With the increasing uncertainty in the markets, the US stock indices failed to continue the uptrend. Given that stock futures of major world indices are holding near record highs, and there are no new drivers for further growth, the bullish momentum may soon lose its steam.
The US dollar is unlikely to rebound anytime soon amid a number of negative factors. First of all, traders are disappointed by the economic statistics and, in particular, by the data on the US economy. Thus, retail sales in July fell short of estimates. Due to the increase in COVID-19 cases, this indicator may drop even further. The downbeat data on consumer activity signals that the US economic recovery has slowed down.
In addition, US lawmakers still have not reached an agreement on a new stimulus package to support the US economy. Now, lawmakers in Congress have left for August recess without a deal for the next coronavirus relief package. So, the negotiations are put on halt until September. This stalemate in the US fiscal policy puts additional pressure on the American currency.
Moreover, the uncertainty around US-China trade relations serves as another bearish factor for the dollar. The meeting on a trade deal, which was scheduled for August 15, was postponed without confirmation of a new date. Meanwhile, Donald Trump issued an executive order forcing Chinese company ByteDance to stop its US TikTok business activity within 90 days. He also made it clear that similar measures could be applied to other Chinese companies, including Alibaba. Further escalation of tensions between the two economic giants is causing concern among investors. The US-China trade conflict is sure to affect the pace of global economic recovery, including the one of the US.
Currently, Democrats and the Trump's administration have a conflicting view on a number of issues. One of them is voting by mail, which is strongly opposed by Donald Trump. Democrats fear that this will put pressure on the postal service. There were suggestions to call the lawmakers back from summer leave in order to avoid cuts in postal service funding.
This week, investors will be closely watching the dollar index trajectory. The downtrend in the US currency is going on for the fifth session in a row, and the greenback is at risk of testing the mark of 92.47, the lowest level in 2.5 years.

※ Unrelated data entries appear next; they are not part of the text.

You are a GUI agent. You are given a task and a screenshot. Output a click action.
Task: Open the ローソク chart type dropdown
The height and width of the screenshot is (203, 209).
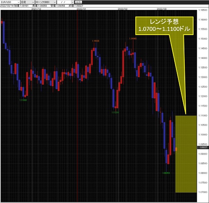click(x=46, y=2)
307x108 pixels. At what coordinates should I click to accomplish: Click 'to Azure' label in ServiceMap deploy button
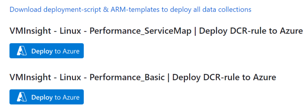pos(67,51)
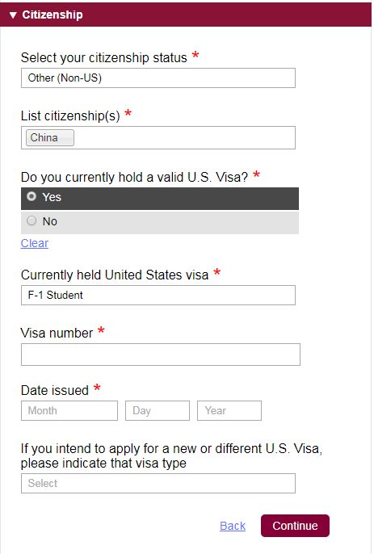Click the Date issued label
The image size is (374, 554).
(55, 390)
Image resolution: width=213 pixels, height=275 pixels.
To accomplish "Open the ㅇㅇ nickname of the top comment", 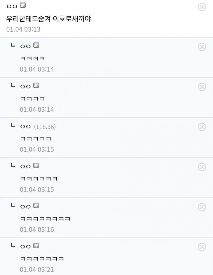I will click(x=12, y=6).
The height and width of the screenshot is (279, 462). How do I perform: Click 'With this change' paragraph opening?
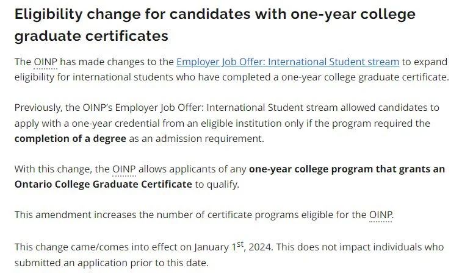52,169
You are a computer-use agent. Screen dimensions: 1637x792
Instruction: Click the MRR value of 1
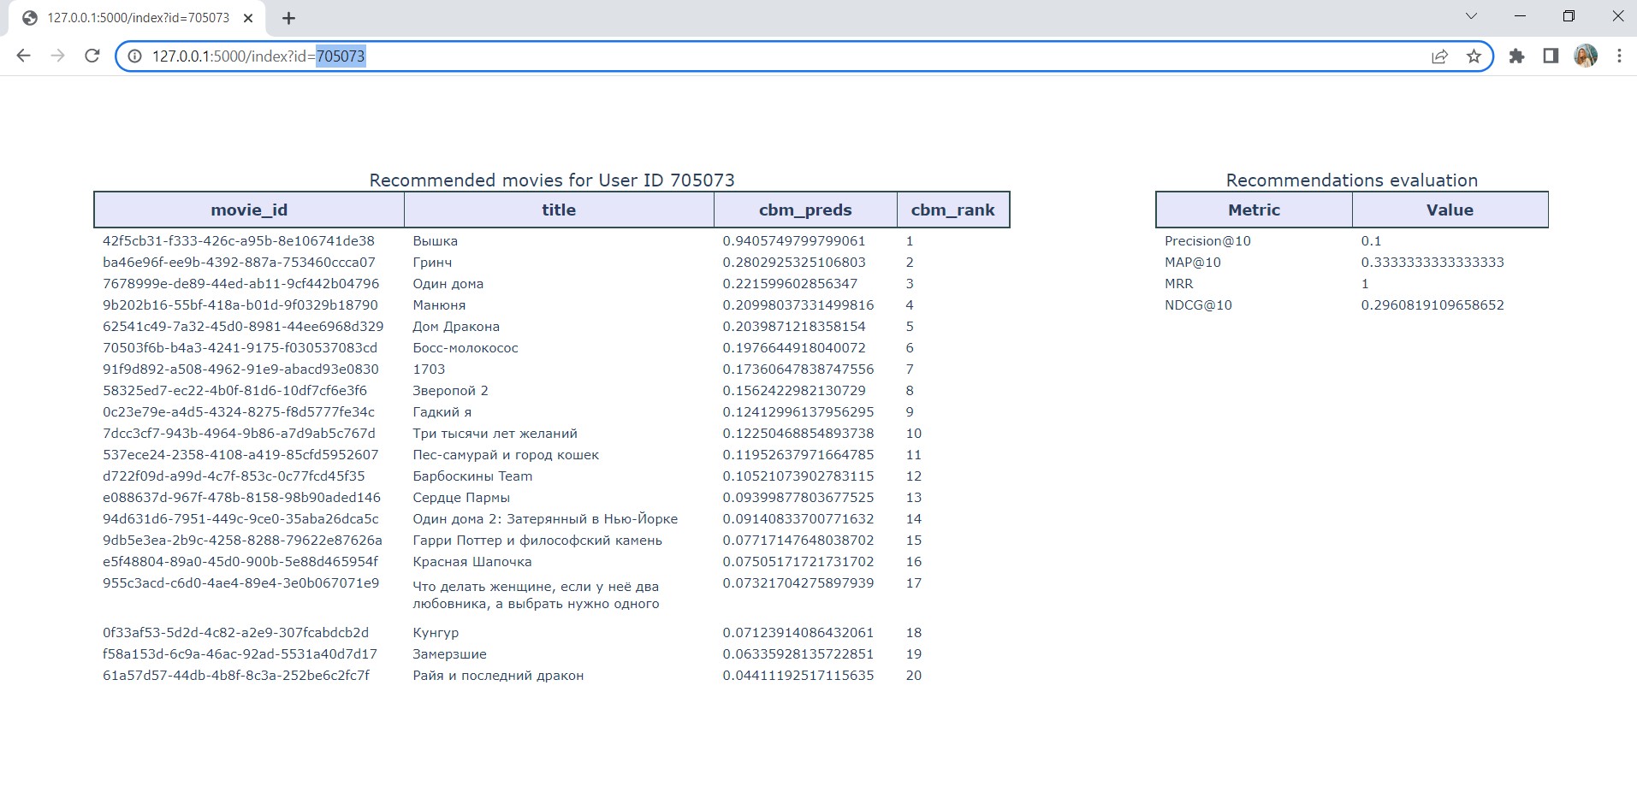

On Monday, the downward short-term trend in the US currency strengthened. In the long term, the upward trend may start at 92.85. All this time, DXY has been holding firmly near this level. However, today during the New York session, the dollar broke through it. Currently, it is not the best strategy to rush with long positions on the US dollar, at least for now.
There has been a noticeable change in how Forex speculators are placing positions. They continue to bet further on the euro's rise at the expense of the US dollar. Thus, the net position of hedge funds in USD futures fell significantly. The last time when major players were net short on the US dollar was two years ago.
The American currency came under pressure in late March when the Fed promised unlimited liquidity to support the economy hit by the coronavirus. Since then, the greenback has been depreciating due to low interest rates and the fall in 10-year Treasury yields to record lows.